Mais ne raffinons pas trop le raisonnement, le capital client est ce flux de cash-flow constitué par les clients actuels, et les clients futurs que la politique marketing actuelle laisse à espérer. Il faudrait simplement ajouter ces clients que les clients actuels et futurs vont par leurs comportements, leurs opinions, leurs recommandations ajouter à la population que l’on gère actuellement. Dans une analyse précédente nous avons refusé d’ajouter leur contribution à la CLTV. Nous pouvons nous en expliquer maintenant. Sur le principe il aurait été assez raisonnable d’ajouter cette contribution à ceux qui en sont les inducteurs, mais cela reviendrait dans notre décomposition à comptabiliser cette contribution dans la valeur créée par les consommateurs actuels. Et donc à sous estimer l’efficience des investissements et des dépenses.
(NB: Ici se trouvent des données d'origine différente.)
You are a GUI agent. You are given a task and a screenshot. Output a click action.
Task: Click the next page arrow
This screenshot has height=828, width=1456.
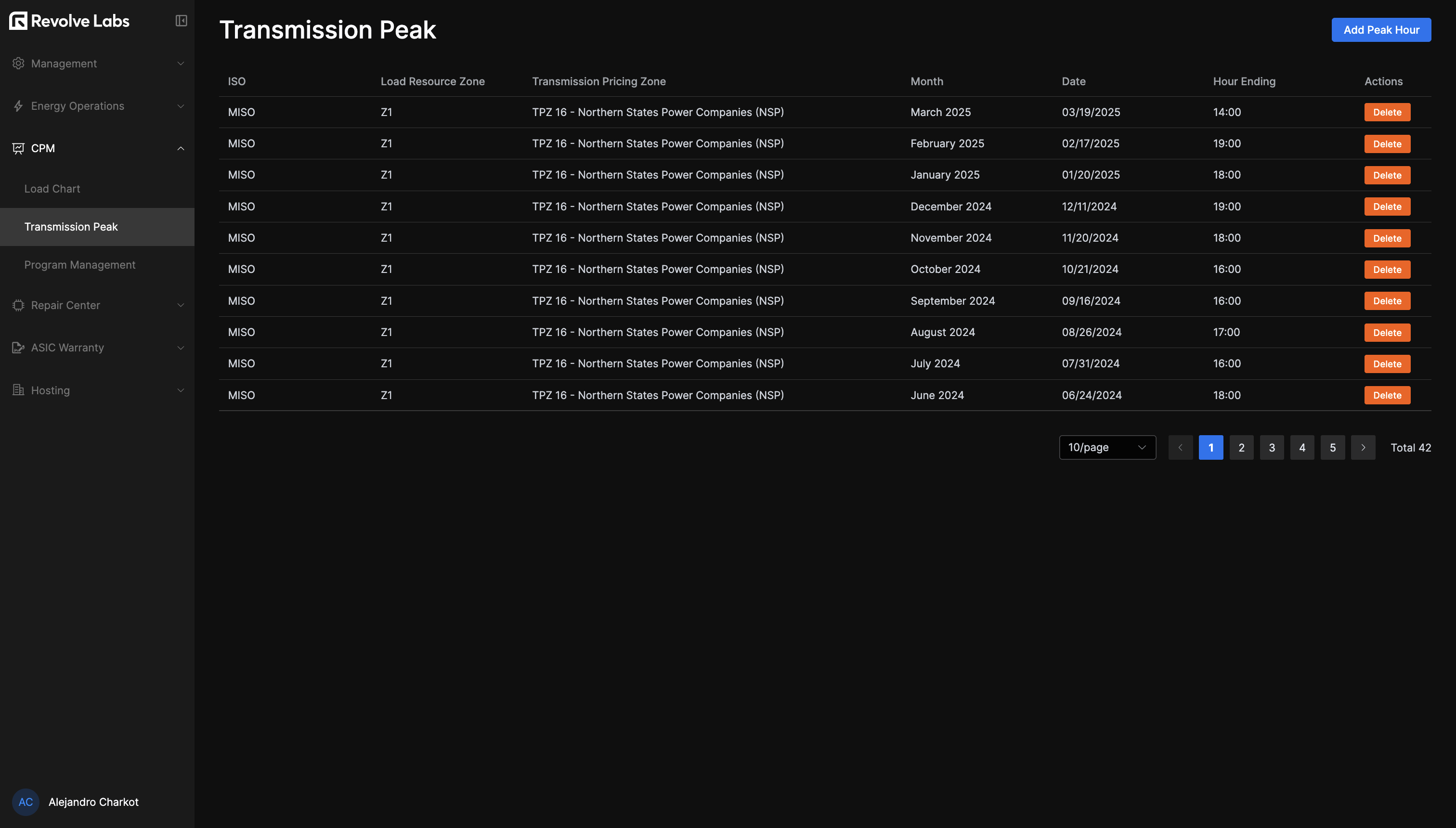coord(1362,448)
En séparant cette contribution on donne un visage plus réaliste à ce qui forme le capital client : la somme des gains futurs produit directement par les clients acquis aujourd’hui, plus celle des clients que notre politique d’acquisition aujourd’hui va permettent d’atteindre demain, et enfin ceux que l’offre de base, la marque et la qualité de relation, vont produire sans qu’on ait fait d’effort directement vers eux.
Ainsi nous pouvons défendre l’idée que le capital client ne se confond pas avec celle de la somme des CLTV mais la déborde. Et au passage un ratio du type CE/n*CLTV serait un bon indicateur de la capacité à générer des externalités de clientèle.
En étendant cette idée, on pourrait même mieux comprendre des modèles d’affaire moins traditionnels. Autrement dit ceux dans lesquels la valeur de client est quasi nulle, mais par ses effets secondaires, génère des revenus dérivés très élevés comme cela est le cas dans les marchés à plusieurs faces. Si la life time value des usagers de Google est clairement négative, le customer equity à la lecture des résultats est très largement positif.
Mais restons sur notre ligne principale, celle de business-model traditionnels dans lesquels la valeur se constitue dans la différence entre les investissements consentis pour servir une clientèle et les revenus qu’elle génère directement. Le paramètre clé est ici la politique d’acquisition, et de la même manière que nous avons défini une CLTV optimale, nous pouvons définir un CE value optimal, qui sera déterminé par la meilleure combinaison entre les investissements destinés au renouvellement de la base de clientèle et au maintien de l’ancienne.
Mais il n’y a pas d’isomorphisme. Il est raisonnable ainsi de penser que si client par client, nous devions penser qu’il faut mieux investir sur la fidélisation, à l’échelle du portefeuille c’est l’acquisition qui deviennent la priorité. Dépenser beaucoup pour plus que renouveler la base de la clientèle pourrait être compatible avec l’idée de dépenser peu pour acquérir chaque client, un budget d’acquisition élevé est compatible avec une dépense par client actif qui soit faible. Une telle situation se comprend dans la mesure où dépenser peu en moyenne pour acquérir un nouveau client, laisse espérer que celui -ci ait une forte valeur, dépenser beaucoup au total signifierait juste d’élargir considérablement le marché potentiel.
Voilà qui milite pour une idée simple, l’intérêt du concept de customer equity concerne un aspect stratégique du marketing, quand celui distinct du CLTV relève essentiellement d’un problème opérationnel.